The Human Rights Writers Association of Nigeria (HURIWA) has urged the President Muhammadu Buhari administration to intensify the fight against corruption to grow the nation’s economy.

Development Diaries understands that a recent National Bureau of Statistics (NBS) report on Nigeria’s unemployment rate indicated that unemployment rose to 27.1 percent in the second quarter of 2020 from the 23.1 percent recorded in Q3 2018.

Furthermore, available statistics shows that about 87 million Nigerians, or half the population, live on less than US$1.90 per day.

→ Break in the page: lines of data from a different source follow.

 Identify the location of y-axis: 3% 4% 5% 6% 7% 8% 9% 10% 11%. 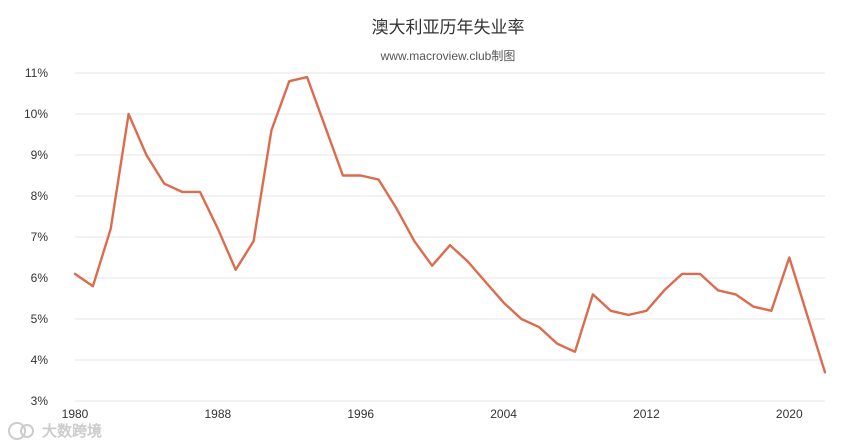
(36, 237).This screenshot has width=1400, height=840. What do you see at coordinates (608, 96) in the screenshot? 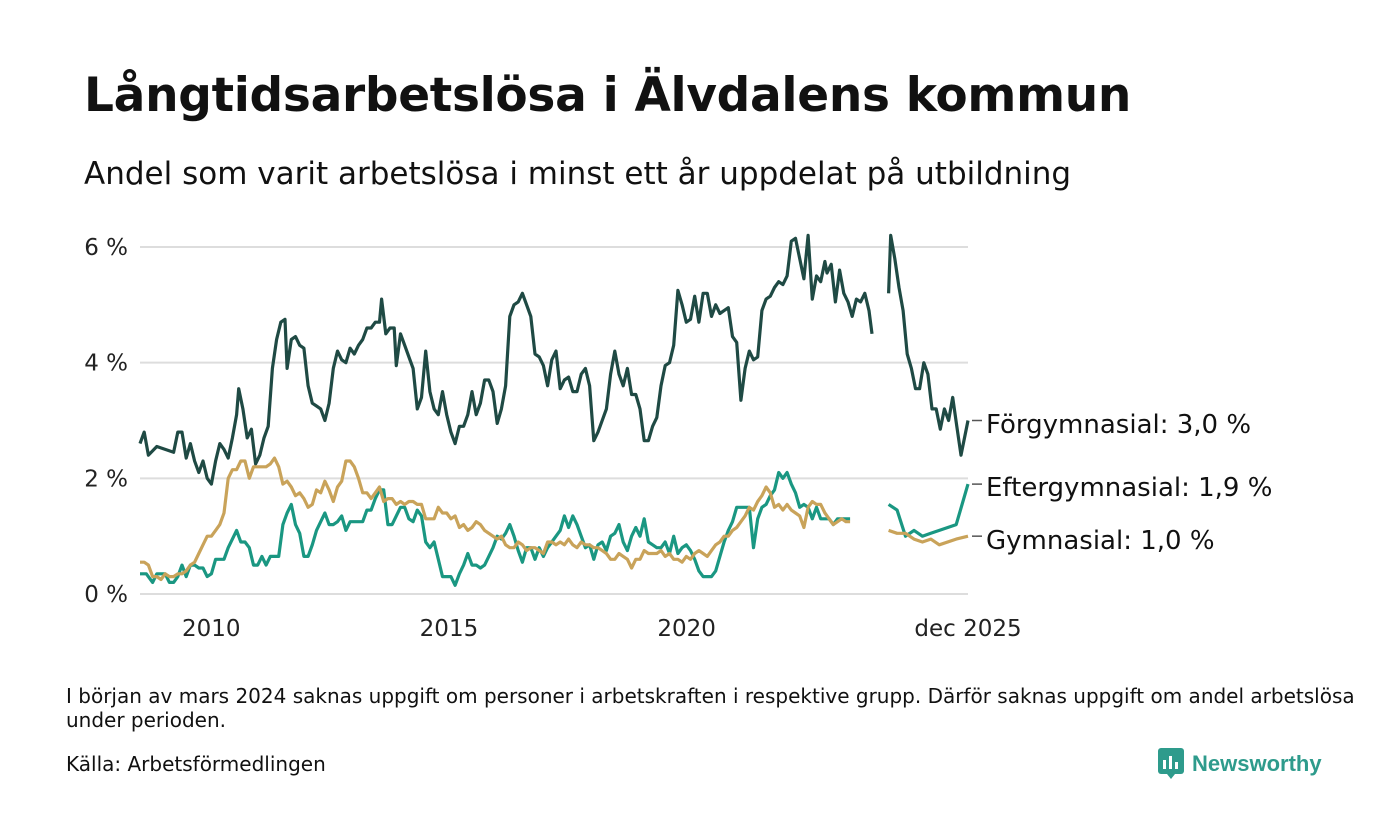
I see `chart-title: Långtidsarbetslösa i Älvdalens kommun` at bounding box center [608, 96].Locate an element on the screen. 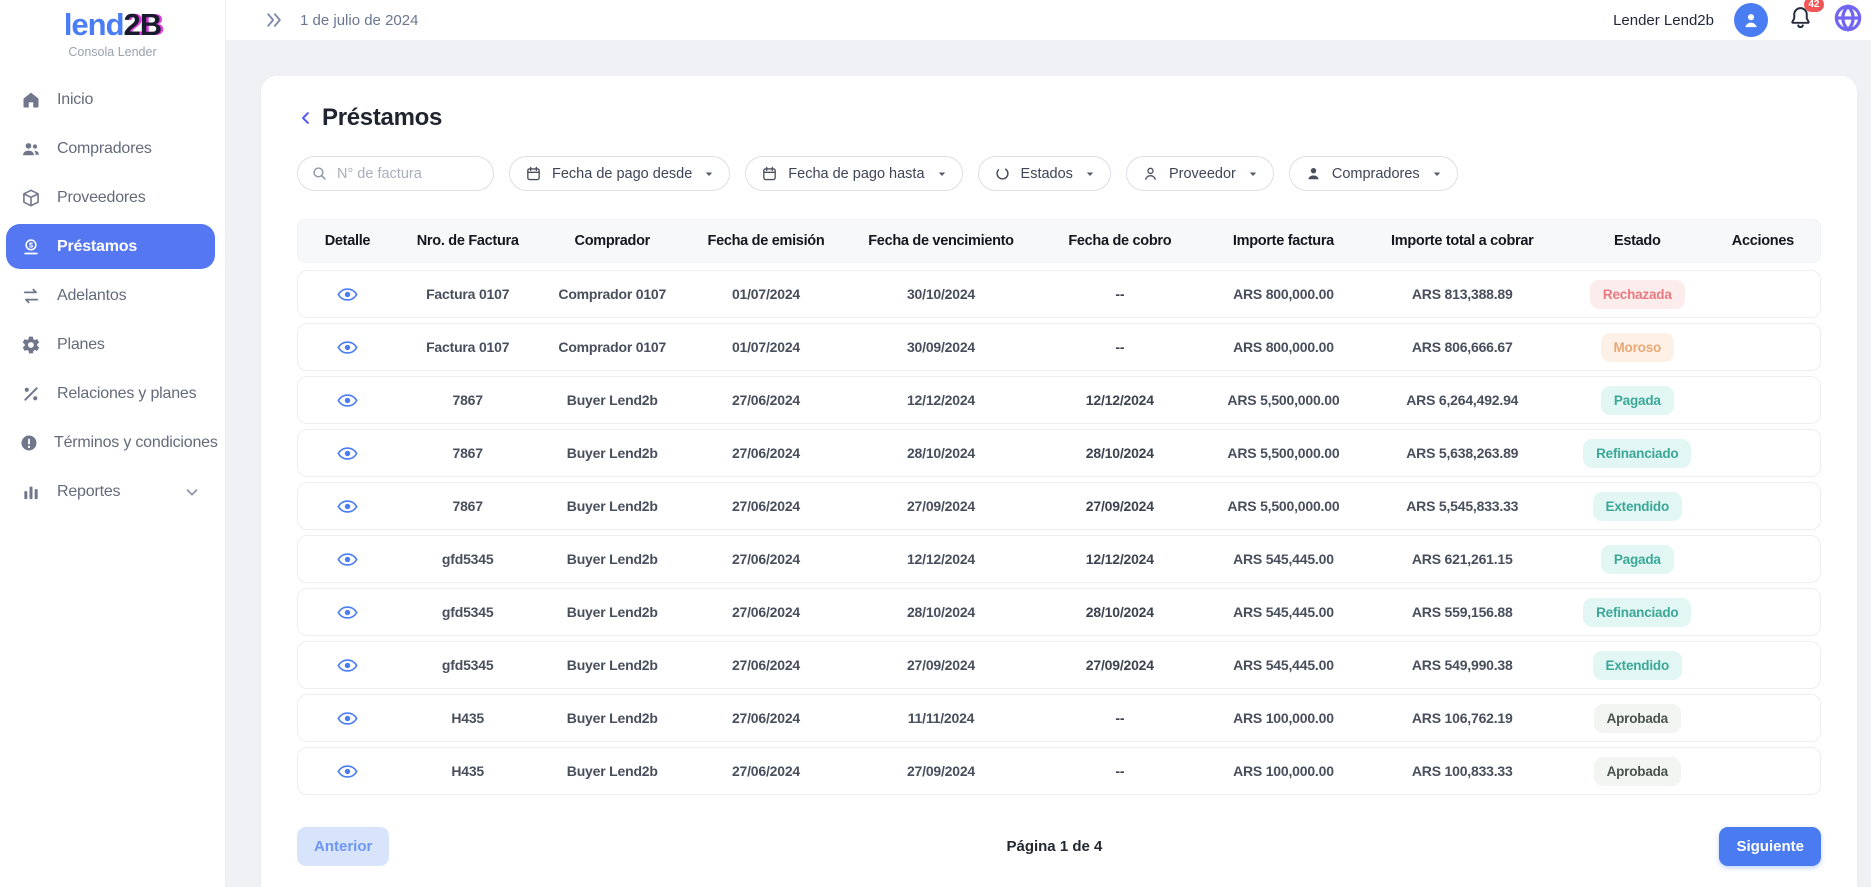 The image size is (1871, 887). sidebar-item-reportes: Reportes is located at coordinates (110, 492).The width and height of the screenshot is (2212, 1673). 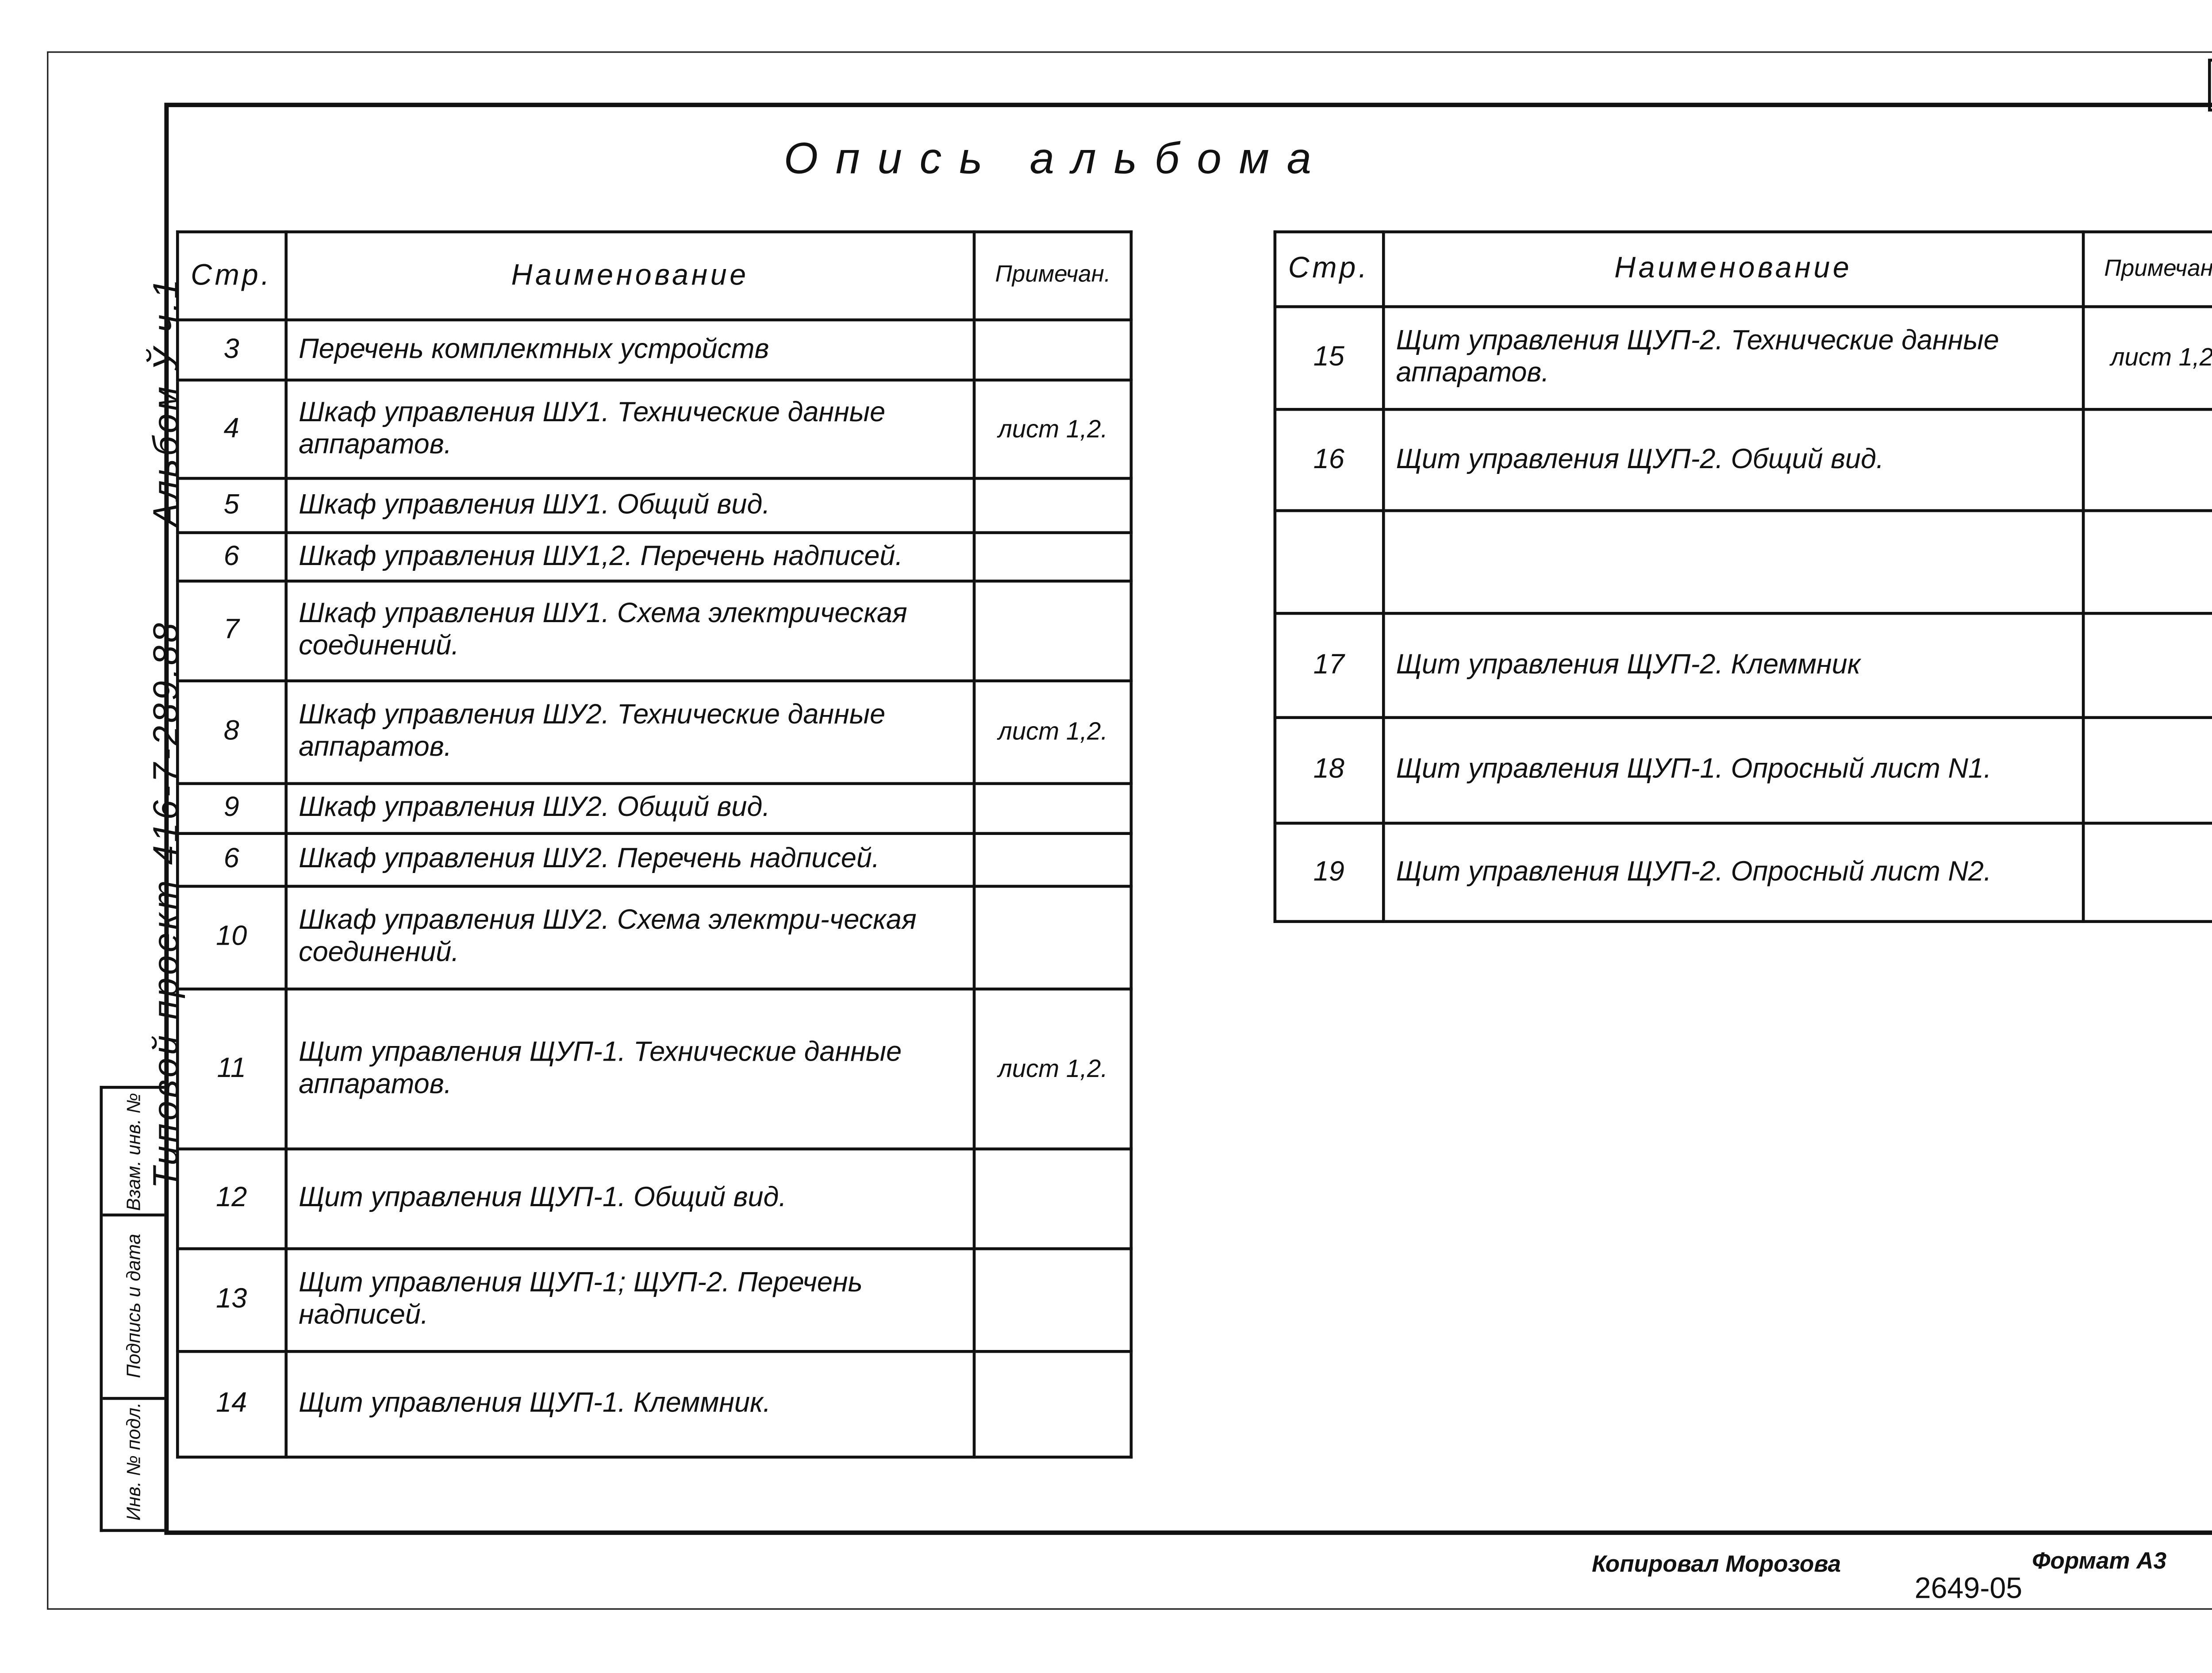 I want to click on cell-page: 14, so click(x=232, y=1404).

Although the global spread of the Covid-19 pandemic and the subsequent collapse of international oil prices are destabilising Nigeria’s macroeconomic balances, economic analysts say that corruption has given room for diversion of the limited public funds, undermined economic progress and impeded policy changes required for development.

Expressing concerns over the slow pace of the nation’s economic growth since Buhari assumed the office of president in May 2015, the National Coordinator of HURIWA, Emmanuel Onwubiko, said, ‘The economy cannot grow fast without zero tolerance to corruption’.

On the allegation of corruption made against the suspended acting Chairman of the Economic and Financial Crimes Commission (EFCC), Ibrahim Magu, Onwobiko recommended in a statement that anti-graft agencies should be strengthened by ‘appointing competent professionals outside of the Nigerian police to lead that law-based fight against economic crimes’.

The coordinator of HURIWA, a group that promotes good governance through dialogue and media communications, also called for the implementation of growth-enabling policies to stir Nigeria’s economic growth.

‘The current economic policies marred by the scale of corruption are not delivering desirable outcomes and this is why the administration of president Buhari has to fashion out more robust and effective fiscal and monetary strategies to save the day’, Onwobiko said.

He further urged the president to charge his ministers, especially those heading the government’s revenue-generating agencies, to adhere to accountability and transparency measures to ensure the nation’s resources are put to proper use.